> **ZU BEARBEITENDE AUFGABE**: Schreiben Sie aus dem unten stehenden Auszug über die Familie Kazmirowski alles von „Als nach 1980“ bis hinunter zu „Auto absolviert werden.“ wortgetreu ab.

> **AUSZUG**:
───

Der zweite Sohn der Familie Kazmirowski, Bertram, heute Gymnasiallehrer, wurde 1972 geboren – er dürfte Lesern der „Vorschau“ eigentlich kein Unbekannter sein.
Als nach 1980 mit dem Bau des neuen Bettenhauses die Zuordnungen im Radebeuler Krankenhaus neu geordnet wurden, kam die Kinder- und Jugendärztliche Betreuung in das Haus 1 des Krankenhauses (Dr. Lehmann), wieder eine örtliche Umstellung aber die gleiche Arbeit. Der Kreis Dresden-Land war groß und die erforderlichen Besuche z.B. in Cossebaude, Radeburg oder Medingen mussten meist mit dem eigenen Auto absolviert werden.

───

Gespeicherte Dateneinträge

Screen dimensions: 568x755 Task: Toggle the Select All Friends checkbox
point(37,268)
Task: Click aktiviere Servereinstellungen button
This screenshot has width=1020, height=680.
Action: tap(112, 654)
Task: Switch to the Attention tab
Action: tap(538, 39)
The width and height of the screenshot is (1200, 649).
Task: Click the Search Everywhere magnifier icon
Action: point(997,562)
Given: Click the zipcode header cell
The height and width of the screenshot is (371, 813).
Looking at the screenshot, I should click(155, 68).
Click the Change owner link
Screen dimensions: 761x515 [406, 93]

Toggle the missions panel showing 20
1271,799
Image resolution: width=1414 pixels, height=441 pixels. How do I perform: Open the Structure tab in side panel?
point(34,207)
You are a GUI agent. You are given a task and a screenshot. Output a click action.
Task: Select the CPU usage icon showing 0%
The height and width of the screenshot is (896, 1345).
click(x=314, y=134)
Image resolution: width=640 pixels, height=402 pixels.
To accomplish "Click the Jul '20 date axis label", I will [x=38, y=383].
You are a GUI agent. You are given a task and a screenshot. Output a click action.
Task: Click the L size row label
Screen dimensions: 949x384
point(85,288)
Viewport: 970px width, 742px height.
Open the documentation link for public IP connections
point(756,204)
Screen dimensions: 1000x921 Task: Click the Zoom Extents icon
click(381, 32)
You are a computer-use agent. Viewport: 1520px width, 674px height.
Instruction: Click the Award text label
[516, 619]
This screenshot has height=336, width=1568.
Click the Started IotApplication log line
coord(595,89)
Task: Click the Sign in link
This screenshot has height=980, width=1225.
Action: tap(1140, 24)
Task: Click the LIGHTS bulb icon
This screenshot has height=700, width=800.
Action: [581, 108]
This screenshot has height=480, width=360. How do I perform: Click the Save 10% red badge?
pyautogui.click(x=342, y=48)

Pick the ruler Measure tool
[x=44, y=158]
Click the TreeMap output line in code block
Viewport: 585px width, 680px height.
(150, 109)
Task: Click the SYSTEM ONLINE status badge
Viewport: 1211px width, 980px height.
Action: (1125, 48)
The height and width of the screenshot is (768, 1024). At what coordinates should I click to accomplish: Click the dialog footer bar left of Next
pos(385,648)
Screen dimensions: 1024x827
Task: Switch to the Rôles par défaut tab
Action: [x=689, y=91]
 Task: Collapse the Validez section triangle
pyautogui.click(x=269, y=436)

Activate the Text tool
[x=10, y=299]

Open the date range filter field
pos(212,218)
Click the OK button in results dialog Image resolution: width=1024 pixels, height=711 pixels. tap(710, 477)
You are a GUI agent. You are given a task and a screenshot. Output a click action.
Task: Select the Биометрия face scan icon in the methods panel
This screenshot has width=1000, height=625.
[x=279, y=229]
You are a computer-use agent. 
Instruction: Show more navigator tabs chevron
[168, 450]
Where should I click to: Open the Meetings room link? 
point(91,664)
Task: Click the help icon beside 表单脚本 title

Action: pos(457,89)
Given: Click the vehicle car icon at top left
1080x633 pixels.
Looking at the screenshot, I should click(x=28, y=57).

───

> **GELÖSTE AUFGABE**:
Als nach 1980 mit dem Bau des neuen Bettenhauses die Zuordnungen im Radebeuler Krankenhaus neu geordnet wurden, kam die Kinder- und Jugendärztliche Betreuung in das Haus 1 des Krankenhauses (Dr. Lehmann), wieder eine örtliche Umstellung aber die gleiche Arbeit. Der Kreis Dresden-Land war groß und die erforderlichen Besuche z.B. in Cossebaude, Radeburg oder Medingen mussten meist mit dem eigenen Auto absolviert werden.